Le prix n’est toutefois pas le seul critère pour les consommateurs, et le débat actuel autour de cette question ne doit pas occulter les autres attentes : le confort de nos librairies, l’accueil et la compétence de nos libraires, la largeur et la qualité de l’offre qui vous est proposée, et les différents services que nous vous offrons. Il est en tout cas au coeur de nos préoccupations de continuer à vous assurer le niveau de qualité que vous attendez et de vous satisfaire.


Au nom de l’ensemble des collaborateurs de Payot Libraire, je vous remercie pour votre fidélité et votre confiance, qui sont pour nous la plus belle récompense de notre travail.

Pascal Vandenberghe
Directeur général
Lausanne, le 7 février 2011


MINI-GLOSSAIRE DE LA CHAÎNE DU LIVRE IMPORTÉ    (1)

Éditeur.
Il publie le livre et fixe son prix de vente pour son marché d’origine (en l’occurrence la France). Il assure la promotion de sa production et des auteurs auprès des médias.
Diffuseur. Il assure la commercialisation et la promotion auprès des revendeurs (libraires) et décide (pour la Suisse) des prix de vente qui seront appliqués ainsi que des conditions commerciales du revendeur (libraire), donc de son prix d’achat.
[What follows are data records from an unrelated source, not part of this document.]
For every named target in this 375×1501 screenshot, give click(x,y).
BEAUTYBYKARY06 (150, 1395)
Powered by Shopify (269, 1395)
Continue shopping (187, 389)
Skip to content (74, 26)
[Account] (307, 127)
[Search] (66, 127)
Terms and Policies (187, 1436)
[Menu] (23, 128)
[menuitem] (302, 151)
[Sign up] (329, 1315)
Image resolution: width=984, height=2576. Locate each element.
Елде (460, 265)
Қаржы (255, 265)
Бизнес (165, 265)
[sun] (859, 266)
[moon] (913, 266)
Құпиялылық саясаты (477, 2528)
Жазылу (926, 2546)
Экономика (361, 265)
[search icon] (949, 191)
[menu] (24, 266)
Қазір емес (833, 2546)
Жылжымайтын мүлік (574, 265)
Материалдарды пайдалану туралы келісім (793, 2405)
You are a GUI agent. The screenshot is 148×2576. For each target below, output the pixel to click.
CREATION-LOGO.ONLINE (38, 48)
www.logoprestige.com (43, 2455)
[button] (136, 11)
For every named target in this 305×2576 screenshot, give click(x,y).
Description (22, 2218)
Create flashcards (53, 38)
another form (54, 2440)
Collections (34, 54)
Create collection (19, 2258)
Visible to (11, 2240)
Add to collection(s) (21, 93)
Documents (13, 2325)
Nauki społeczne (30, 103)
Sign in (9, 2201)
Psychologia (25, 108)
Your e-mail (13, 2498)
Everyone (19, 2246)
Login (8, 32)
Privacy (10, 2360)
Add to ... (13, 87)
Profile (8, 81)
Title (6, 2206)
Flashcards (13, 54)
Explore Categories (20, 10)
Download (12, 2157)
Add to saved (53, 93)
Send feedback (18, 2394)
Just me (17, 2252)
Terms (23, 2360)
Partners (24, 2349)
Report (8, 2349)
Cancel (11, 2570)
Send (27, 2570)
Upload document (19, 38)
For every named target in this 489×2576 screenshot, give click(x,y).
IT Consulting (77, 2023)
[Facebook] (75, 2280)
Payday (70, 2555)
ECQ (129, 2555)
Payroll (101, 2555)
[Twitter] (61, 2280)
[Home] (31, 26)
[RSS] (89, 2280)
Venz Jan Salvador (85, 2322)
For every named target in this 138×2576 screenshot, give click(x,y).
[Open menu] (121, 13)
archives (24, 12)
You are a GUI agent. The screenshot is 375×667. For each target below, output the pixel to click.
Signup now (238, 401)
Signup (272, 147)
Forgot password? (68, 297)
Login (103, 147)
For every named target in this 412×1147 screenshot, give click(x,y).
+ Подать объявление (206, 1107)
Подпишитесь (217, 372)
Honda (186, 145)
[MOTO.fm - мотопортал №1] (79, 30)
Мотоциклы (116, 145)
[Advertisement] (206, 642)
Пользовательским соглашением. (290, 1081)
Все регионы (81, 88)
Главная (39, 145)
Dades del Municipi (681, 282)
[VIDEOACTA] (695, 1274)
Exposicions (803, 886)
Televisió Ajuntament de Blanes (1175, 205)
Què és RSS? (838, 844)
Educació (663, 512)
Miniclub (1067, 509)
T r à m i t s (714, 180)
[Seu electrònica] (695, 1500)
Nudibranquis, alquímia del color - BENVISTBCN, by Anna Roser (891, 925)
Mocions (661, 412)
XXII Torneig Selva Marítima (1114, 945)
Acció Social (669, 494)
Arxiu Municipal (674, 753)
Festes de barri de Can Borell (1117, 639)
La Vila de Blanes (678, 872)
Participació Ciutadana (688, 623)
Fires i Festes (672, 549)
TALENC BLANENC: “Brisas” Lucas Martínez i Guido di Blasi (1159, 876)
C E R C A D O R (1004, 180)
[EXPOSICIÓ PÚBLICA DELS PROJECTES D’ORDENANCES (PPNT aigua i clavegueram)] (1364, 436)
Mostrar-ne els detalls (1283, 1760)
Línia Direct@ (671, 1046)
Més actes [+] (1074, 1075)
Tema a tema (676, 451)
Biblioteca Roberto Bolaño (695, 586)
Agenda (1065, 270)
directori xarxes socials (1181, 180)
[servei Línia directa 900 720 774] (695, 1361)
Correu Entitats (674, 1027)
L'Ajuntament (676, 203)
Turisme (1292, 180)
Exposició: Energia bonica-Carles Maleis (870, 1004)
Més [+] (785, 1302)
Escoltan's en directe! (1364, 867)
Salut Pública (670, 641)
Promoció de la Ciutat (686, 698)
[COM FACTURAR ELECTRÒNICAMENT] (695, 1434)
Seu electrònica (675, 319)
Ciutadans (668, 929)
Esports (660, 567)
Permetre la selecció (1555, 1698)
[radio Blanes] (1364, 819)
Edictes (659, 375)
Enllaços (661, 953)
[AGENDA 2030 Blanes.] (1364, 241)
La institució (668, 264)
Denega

Tous les grands diffuseurs présents en Suisse sont des filiales des groupes français d’édition.
Distributeur. Il assure le stockage, les flux physiques et la facturation aux revendeurs (libraires), en appliquant à chaque revendeur le prix de vente et le prix d’achat fixés par le diffuseur. Le principal distributeur, OLF, autonome des diffuseurs, n’est donc pas responsable des prix des livres pour lesquels il n’assure que la distribution.
Libraire (ou revendeur). Maillon final de la chaîne du livre, au contact direct des lecteurs acheteurs de livres, il propose les livres à la vente au consommateur. S’il n’est pas légalement obligé de respecter les prix fixés par le diffuseur, tout rabais pratiqué ampute directement sa marge, qui dépend à la fois du prix de vente fixé par le diffuseur et du prix d’achat qui découle du taux de remise (conditions commerciales) que lui accorde le diffuseur.
Groupes. Les grands groupes d’édition pratiquent en général les trois premiers métiers : édition (sous différentes marques), diffusion et distribution. En Suisse, trois grands groupes français (Flammarion, Editis/Interforum, Gallimard/Cinq Frontières) sous-traitent la distribution, confiée à une autre société (OLF). Hachette possède sa propre structure de distribution (Diffulivre). Le cas du groupe Volumen (Le Seuil/La Martinière) est particulier, puisque la société de distribution (Servidis) est partagée entre Volumen et Slatkine, éditeur suisse.


(1) Nous ne nous intéressons ici qu’aux cinq principaux groupes d’édition, qui représentent à eux seuls environ 85% des ventes de livres en langue française en Suisse.